Dr. Fang's team pioneered the use of third-generation DNA sequencing to map epigenetic factors in bacteria in 2012 and began studying C. difficile epigenetics in 2015. First, the team isolated C. difficile from fecal samples of 36 patients in the intensive care unit (ICU) at Mount Sinai Hospital who had been infected with it. They analyzed the samples and found one particular epigenetic pattern that was highly conserved throughout all the samples. Next, they checked about 300 C. difficile genomes from GenBank, a databank of genetic sequences run by the National Institutes of Health, and found that all shared the same gene responsible for the epigenetic pattern found in the ICU patients.

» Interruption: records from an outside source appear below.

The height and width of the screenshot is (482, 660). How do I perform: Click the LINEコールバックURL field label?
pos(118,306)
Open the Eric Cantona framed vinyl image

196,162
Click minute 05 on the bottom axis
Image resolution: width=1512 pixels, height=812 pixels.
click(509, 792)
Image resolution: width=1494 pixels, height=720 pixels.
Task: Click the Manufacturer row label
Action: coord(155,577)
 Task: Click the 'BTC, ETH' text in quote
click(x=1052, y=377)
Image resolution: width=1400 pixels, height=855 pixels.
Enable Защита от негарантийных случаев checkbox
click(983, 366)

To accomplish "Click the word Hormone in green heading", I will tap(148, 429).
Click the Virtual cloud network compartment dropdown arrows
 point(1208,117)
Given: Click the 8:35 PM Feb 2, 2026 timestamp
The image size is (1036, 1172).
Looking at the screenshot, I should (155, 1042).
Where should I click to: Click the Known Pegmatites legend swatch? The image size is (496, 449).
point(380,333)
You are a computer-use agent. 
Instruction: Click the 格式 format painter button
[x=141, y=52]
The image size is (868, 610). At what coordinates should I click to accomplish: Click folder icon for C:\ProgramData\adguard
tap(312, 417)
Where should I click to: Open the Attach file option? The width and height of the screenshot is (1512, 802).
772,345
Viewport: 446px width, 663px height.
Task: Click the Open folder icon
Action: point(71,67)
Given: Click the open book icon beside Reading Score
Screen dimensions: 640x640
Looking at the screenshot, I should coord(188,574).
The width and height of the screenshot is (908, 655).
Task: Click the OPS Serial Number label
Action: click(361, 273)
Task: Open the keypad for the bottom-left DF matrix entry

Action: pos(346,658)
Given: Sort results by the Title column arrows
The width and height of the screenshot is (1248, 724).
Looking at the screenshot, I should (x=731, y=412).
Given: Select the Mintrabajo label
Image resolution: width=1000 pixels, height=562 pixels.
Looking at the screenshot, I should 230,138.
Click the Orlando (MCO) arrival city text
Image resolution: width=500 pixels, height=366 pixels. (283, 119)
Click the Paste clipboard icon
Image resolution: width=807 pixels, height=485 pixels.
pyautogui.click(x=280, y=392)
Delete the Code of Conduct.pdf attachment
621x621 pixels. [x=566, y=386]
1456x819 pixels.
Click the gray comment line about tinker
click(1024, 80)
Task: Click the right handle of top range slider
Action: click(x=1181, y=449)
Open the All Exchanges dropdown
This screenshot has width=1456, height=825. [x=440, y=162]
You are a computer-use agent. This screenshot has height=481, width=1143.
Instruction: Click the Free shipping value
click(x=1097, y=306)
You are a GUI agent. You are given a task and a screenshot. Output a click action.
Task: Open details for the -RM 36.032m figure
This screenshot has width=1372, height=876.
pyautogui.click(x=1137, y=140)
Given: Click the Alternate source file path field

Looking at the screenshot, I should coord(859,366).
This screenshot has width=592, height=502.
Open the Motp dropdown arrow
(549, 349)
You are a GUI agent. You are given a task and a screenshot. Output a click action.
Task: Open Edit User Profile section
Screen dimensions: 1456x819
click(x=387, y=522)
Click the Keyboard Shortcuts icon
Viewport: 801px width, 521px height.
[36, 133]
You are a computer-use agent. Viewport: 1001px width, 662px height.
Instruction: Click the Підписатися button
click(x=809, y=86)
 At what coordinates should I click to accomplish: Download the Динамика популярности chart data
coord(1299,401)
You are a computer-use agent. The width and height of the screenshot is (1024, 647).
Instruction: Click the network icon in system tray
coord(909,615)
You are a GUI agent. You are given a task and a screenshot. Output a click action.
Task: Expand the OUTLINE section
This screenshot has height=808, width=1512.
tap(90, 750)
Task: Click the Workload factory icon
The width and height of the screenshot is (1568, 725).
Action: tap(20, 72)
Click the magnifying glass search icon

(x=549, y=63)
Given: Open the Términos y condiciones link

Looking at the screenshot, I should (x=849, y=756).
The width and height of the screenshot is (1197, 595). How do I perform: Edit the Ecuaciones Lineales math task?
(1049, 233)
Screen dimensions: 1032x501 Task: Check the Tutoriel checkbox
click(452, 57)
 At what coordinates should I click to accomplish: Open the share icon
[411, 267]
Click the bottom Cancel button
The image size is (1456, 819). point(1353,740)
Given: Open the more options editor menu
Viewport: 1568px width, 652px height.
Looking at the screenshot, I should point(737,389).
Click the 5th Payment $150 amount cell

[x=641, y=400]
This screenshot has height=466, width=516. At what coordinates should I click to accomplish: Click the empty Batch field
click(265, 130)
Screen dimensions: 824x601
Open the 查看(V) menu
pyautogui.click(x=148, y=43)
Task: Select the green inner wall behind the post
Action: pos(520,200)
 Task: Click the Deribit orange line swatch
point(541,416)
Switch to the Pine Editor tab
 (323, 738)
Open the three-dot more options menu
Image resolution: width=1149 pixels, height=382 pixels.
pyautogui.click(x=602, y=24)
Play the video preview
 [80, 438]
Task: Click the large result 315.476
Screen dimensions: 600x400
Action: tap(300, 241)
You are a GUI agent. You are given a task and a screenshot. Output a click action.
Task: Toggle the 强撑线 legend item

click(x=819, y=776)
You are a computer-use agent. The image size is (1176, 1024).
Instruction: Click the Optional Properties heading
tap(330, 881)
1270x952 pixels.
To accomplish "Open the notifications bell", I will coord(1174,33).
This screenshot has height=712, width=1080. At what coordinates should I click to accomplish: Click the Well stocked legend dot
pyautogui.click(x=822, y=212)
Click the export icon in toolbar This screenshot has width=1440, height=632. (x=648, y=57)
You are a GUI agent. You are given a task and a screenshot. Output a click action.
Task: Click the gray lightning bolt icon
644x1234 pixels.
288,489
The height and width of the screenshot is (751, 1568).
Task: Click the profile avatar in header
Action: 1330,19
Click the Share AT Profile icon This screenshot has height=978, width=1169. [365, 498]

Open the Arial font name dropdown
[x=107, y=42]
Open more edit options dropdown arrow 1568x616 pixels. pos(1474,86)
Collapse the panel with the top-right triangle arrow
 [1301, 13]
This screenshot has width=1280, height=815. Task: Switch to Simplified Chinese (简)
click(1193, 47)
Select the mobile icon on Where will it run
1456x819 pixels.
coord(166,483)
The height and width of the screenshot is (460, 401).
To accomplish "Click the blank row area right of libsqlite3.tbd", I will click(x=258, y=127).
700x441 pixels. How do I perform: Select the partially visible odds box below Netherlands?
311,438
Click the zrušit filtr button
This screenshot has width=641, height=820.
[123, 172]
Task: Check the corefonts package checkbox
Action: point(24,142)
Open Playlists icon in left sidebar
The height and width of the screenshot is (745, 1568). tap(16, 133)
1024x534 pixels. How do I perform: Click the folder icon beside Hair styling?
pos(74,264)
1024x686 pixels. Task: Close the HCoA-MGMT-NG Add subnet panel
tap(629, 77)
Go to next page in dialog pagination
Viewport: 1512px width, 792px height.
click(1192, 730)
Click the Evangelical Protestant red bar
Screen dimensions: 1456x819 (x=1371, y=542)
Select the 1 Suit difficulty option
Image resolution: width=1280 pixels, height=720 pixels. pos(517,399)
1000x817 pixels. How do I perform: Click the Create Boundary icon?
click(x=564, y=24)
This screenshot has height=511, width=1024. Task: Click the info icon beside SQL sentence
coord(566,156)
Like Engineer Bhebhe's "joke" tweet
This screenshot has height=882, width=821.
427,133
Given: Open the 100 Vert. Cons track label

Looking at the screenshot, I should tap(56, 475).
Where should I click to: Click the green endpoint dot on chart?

Suspecting this epigenetic pattern was playing a crucial role in the function of the bacteria, Dr. Fang's team collaborated on two further studies of C. difficile sporulation and mice infected with C. difficile, with the lab of Aimee Shen, Ph.D., Associate Professor of Molecular Biology & Microbiology at Tufts University Medical School and a co-senior author of the study, and with the lab of Rita Tamayo, Ph.D., Associate Professor of Microbiology and Immunology at the University of North Carolina, Chapel Hill. In one study with mice, the researchers found that when they inhibited the gene responsible for the epigenetic pattern, as much as 100 times less bacteria was present after 6 days compared to unaltered bacteria.
Dr. Fang says the findings in these studies underscore the significance of epigenetics in the study of bacteria and drug development for infection.
In addition to offering new epigenetic insights into the study of C. difficile and possible targets for drug development, Dr. Fang hopes this research will encourage further studies of the epigenetic characteristics of bacteria. "This is just the beginning of our understanding of epigenetic regulation in bacteria; there are still so many questions yet to be answered," said Dr. Fang. "We hope this exciting discovery will encourage further interdisciplinary collaborations to investigate epigenetics of bacteria and how we can use these new insights to develop life-saving treatments for infection."